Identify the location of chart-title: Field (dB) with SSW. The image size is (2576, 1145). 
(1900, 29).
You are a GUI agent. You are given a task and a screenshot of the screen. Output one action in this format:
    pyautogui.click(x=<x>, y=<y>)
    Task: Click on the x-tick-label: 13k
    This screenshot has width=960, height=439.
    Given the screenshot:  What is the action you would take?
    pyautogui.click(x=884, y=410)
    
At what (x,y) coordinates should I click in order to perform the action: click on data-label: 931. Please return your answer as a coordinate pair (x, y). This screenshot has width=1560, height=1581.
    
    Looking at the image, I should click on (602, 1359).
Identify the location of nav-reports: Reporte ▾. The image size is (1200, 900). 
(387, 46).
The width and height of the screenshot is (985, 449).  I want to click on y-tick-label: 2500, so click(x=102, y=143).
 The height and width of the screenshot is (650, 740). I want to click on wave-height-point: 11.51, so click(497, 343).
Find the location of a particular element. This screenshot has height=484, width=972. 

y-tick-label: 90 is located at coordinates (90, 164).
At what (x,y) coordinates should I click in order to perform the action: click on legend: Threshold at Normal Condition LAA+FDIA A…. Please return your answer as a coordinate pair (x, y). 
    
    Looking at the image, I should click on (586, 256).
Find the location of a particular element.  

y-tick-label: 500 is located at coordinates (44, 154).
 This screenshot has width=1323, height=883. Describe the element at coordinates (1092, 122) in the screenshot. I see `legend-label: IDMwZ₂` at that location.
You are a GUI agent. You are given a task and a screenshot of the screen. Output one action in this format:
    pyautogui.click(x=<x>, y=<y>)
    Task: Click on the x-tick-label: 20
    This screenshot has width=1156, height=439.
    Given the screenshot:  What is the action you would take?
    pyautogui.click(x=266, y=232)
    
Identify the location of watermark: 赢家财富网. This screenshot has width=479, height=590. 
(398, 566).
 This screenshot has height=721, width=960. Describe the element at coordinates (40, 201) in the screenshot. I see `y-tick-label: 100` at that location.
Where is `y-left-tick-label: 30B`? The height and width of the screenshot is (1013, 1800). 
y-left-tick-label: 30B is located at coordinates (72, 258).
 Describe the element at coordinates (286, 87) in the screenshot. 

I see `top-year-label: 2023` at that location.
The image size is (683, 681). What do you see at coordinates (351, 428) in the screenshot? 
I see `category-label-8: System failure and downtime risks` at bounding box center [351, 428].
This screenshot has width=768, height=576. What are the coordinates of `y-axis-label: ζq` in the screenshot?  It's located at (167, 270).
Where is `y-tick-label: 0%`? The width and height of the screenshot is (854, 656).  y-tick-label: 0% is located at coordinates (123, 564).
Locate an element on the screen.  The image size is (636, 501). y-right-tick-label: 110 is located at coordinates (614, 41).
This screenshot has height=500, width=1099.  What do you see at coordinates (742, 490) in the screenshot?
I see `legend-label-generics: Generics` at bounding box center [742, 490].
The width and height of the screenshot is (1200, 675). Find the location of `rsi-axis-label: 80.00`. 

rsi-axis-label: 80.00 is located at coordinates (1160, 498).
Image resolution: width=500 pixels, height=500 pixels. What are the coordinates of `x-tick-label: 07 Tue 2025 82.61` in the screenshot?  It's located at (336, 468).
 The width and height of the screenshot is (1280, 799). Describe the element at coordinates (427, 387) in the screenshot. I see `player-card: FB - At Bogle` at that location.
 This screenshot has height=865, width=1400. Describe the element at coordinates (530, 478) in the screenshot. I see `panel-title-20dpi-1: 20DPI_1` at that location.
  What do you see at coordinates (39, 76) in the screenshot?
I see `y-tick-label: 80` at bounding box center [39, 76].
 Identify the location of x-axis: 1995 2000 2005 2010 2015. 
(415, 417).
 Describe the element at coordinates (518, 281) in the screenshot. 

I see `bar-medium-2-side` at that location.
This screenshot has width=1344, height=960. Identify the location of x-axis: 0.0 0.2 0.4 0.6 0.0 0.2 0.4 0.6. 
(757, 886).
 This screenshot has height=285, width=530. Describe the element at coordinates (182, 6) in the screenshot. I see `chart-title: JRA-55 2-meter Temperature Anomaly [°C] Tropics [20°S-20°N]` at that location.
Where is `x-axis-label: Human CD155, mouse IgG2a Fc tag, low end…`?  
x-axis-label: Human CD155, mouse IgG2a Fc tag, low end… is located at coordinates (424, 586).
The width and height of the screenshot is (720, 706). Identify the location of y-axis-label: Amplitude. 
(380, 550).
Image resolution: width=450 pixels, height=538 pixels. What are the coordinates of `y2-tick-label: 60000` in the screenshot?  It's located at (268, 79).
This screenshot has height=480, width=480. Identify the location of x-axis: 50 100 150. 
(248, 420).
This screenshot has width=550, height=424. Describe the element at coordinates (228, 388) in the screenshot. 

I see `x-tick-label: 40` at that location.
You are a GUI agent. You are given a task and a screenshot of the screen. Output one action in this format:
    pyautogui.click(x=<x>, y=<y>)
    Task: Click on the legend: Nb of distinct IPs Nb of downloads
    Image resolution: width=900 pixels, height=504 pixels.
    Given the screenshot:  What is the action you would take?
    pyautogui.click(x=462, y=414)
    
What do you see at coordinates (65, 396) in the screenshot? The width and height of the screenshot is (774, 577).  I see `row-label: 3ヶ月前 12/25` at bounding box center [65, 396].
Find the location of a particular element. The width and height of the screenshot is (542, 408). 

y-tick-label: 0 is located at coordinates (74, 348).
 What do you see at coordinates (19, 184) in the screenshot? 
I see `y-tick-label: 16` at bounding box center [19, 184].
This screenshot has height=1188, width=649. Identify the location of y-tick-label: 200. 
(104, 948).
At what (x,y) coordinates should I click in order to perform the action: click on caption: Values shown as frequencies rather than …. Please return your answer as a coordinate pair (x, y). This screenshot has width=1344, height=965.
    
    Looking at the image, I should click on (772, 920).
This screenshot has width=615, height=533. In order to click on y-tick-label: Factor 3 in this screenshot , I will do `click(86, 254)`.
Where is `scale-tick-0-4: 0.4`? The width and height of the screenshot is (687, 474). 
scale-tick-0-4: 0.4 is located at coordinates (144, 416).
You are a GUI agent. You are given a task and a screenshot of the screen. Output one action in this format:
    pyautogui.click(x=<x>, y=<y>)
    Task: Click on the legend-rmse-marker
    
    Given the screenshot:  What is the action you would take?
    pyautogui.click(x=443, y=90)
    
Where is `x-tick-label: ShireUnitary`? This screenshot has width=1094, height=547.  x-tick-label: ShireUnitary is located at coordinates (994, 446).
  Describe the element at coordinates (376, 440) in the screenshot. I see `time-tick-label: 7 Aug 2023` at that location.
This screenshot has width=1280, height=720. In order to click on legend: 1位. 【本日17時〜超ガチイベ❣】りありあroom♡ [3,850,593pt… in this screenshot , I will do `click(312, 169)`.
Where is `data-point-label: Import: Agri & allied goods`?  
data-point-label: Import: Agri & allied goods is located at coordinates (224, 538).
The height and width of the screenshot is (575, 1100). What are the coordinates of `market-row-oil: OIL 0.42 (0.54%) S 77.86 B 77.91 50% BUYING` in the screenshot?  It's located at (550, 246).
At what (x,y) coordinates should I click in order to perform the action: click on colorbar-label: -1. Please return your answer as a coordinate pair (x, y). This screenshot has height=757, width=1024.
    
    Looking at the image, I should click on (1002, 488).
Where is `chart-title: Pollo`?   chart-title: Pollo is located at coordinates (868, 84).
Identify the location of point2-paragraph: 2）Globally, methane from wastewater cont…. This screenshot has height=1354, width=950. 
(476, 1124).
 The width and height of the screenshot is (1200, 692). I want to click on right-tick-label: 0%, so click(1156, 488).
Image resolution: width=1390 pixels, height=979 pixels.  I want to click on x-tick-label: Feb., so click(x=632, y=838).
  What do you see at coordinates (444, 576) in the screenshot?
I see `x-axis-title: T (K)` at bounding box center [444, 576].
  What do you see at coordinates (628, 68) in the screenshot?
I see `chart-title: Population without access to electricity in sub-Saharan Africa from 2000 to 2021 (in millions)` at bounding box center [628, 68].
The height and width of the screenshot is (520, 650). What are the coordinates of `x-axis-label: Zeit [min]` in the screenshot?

==*==

[What you will do] Print the lines above word for word, beginning at the line that contains "The width and height of the screenshot is (720, 706)." and stopping after the line that contains "(248, 420).".

[Your solution]
The width and height of the screenshot is (720, 706). Identify the location of y-axis-label: Amplitude. 
(380, 550).
Image resolution: width=450 pixels, height=538 pixels. What are the coordinates of `y2-tick-label: 60000` in the screenshot?  It's located at (268, 79).
This screenshot has height=480, width=480. Identify the location of x-axis: 50 100 150. 
(248, 420).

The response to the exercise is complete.